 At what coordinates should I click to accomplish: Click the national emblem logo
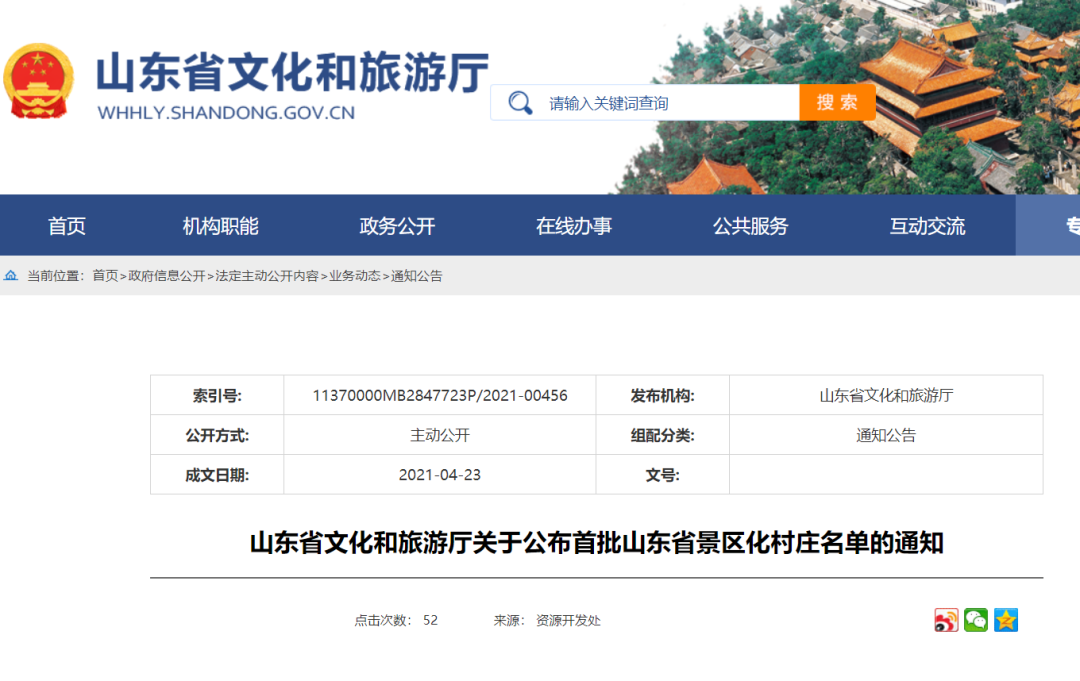tap(38, 81)
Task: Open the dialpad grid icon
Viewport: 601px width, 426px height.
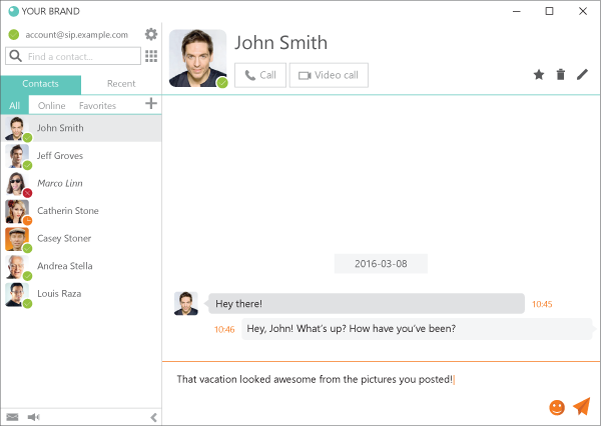Action: click(151, 56)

- [Your task] Copy the text lines of all the records above word for word, without the pictures.

- [Complete answer]
 At what coordinates should I click to accomplish: Click the national emblem logo
tap(38, 81)
Task: Open the dialpad grid icon
Viewport: 601px width, 426px height.
Action: click(151, 56)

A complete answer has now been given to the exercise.